The letter highlighted Tanden’s policy expertise around gender discrimination, the child care industry and economic inequality, noting she “has spent her entire career focused on advancing policies that advance gender equity.”
The imposition of a double standard for a young woman of color with an incredibly rich policy background is notable. Vicki Shabo, a fellow at New America
Her supporters said she was being held to a different standard than other nominees — particularly from Republicans, who for four years supported a president known for his toxic tweets.
“The imposition of a double standard for a young woman of color with an incredibly rich policy background is notable,” said Vicki Shabo, a fellow at New America who signed the letter. “I don’t see why a strong woman expressing her opinions, who is otherwise eminently qualified to hold the post to which she’s been nominated should be dinged for what a senator might consider a lapse in decorum.”
The letter did not mention Tanden’s social media history.

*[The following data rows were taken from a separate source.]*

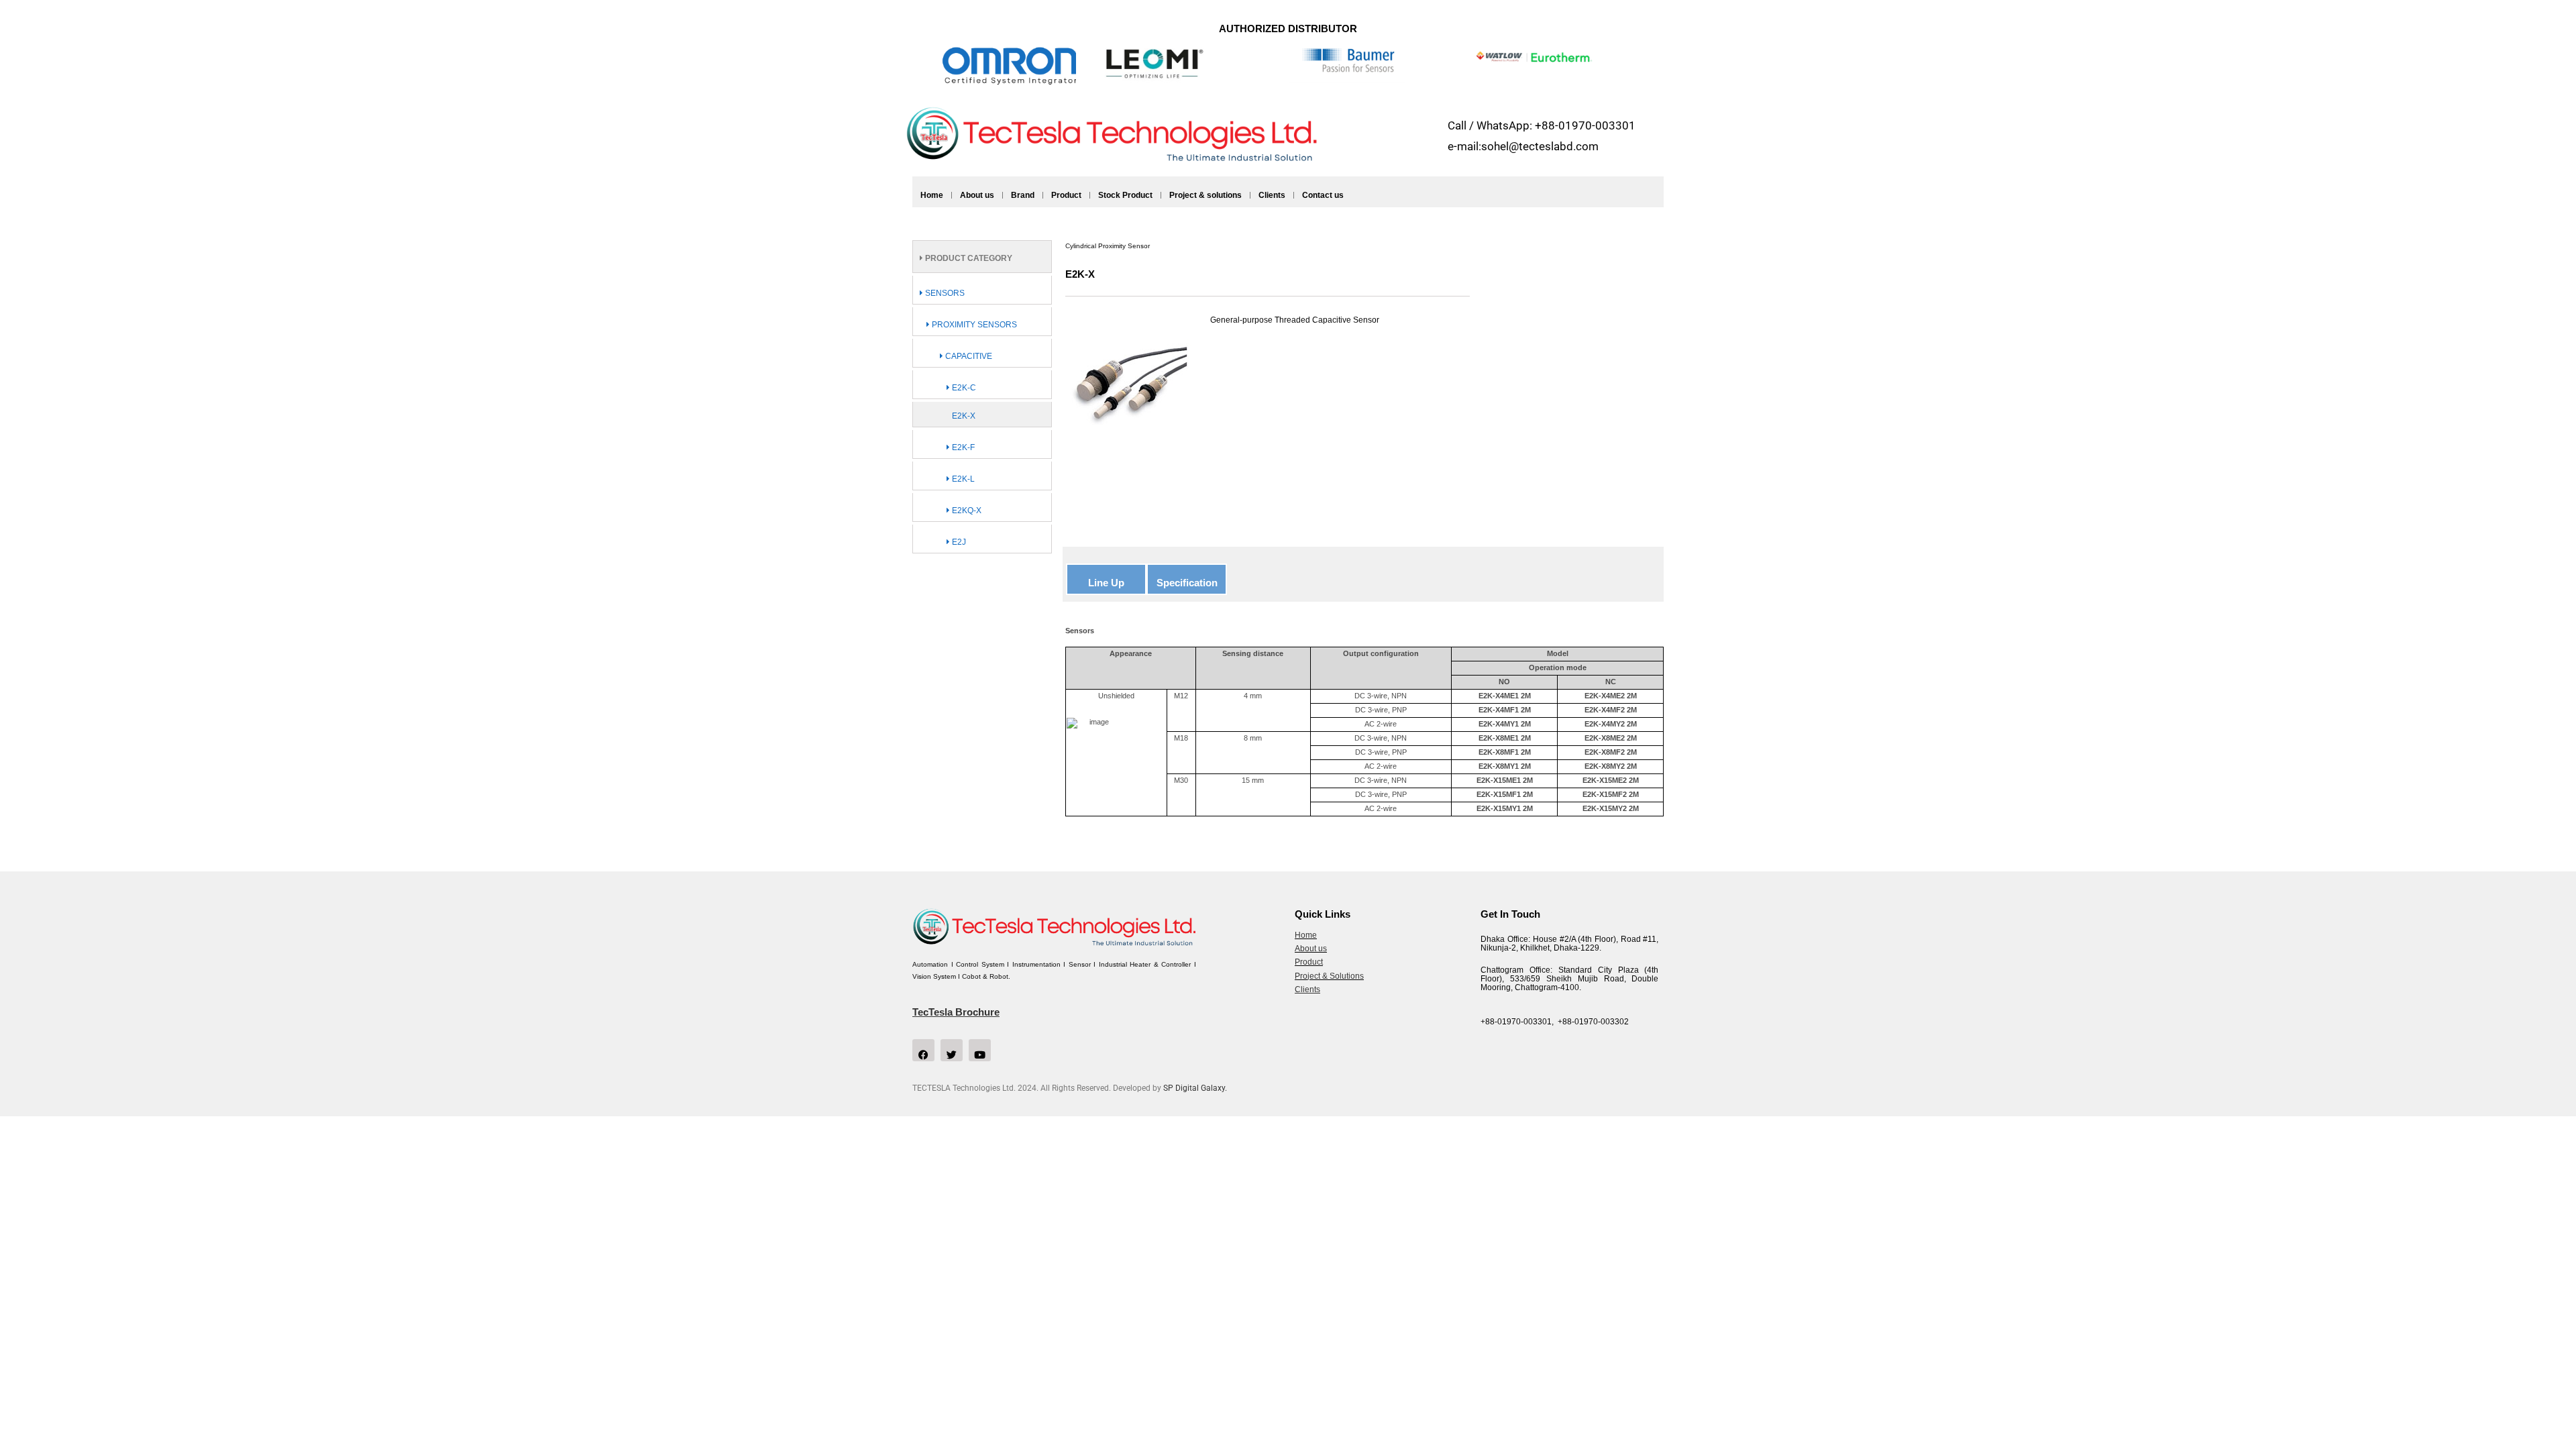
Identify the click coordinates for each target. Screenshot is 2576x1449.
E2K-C (963, 387)
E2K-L (962, 479)
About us (977, 195)
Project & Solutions (1329, 976)
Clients (1271, 195)
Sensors (944, 293)
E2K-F (962, 447)
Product (1066, 195)
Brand (1022, 195)
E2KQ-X (965, 510)
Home (931, 195)
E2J (958, 542)
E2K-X (963, 416)
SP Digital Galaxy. (1195, 1088)
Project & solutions (1205, 195)
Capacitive (967, 356)
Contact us (1323, 195)
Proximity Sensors (973, 324)
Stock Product (1125, 195)
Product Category (967, 258)
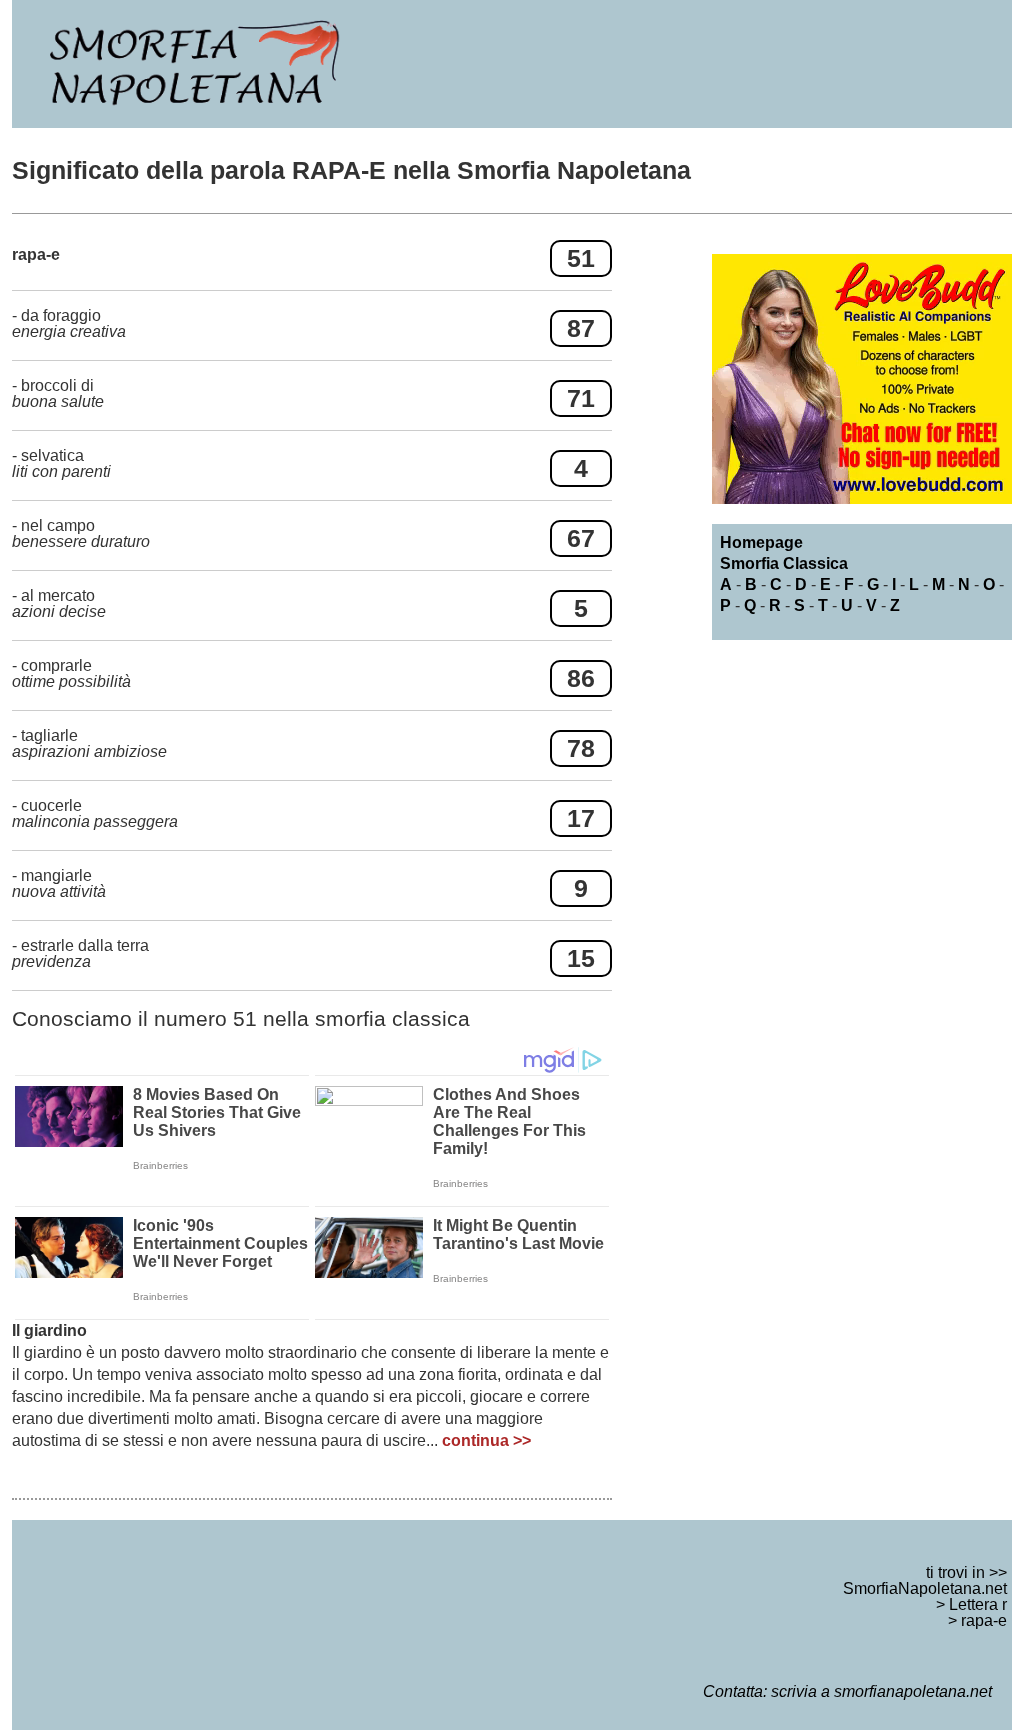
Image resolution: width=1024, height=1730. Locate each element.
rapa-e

While Manchin opposed Tanden, he voted for Trump nominee Richard Grenell to be ambassador to Germany in 2018 ― even though Grenell had a long history as a Twitter troll, with rude and sexist messages. Manchin said that the difference between the two was timing. After the Capitol riot on Jan. 6 ― which was carried out by Trump supporters ― Manchin said he believed the country now “can’t have that type of animosity.”
Tanden’s history of attacking the party’s left wing and association with the Democratic establishment’s bias toward Hillary Clinton during the party’s 2016 presidential primary has also undermined her nomination.
Republican senators, in particular, relished revisiting her comments about Sanders as evidence that her bile was not solely directed at conservative enemies.
In a joking reference to a 1979 “Saturday Night Live” skit, Sen. John Kennedy (R-La.) quipped that Tanden had called Sanders “everything but an ignorant slut.”
Tanden correctly denied that her rhetoric had ever ventured that far.
But Kennedy successfully pressed Tanden to admit that she had meant her comments when she said them.
“Senator, I must have meant them, but I really regret them,” Tanden said.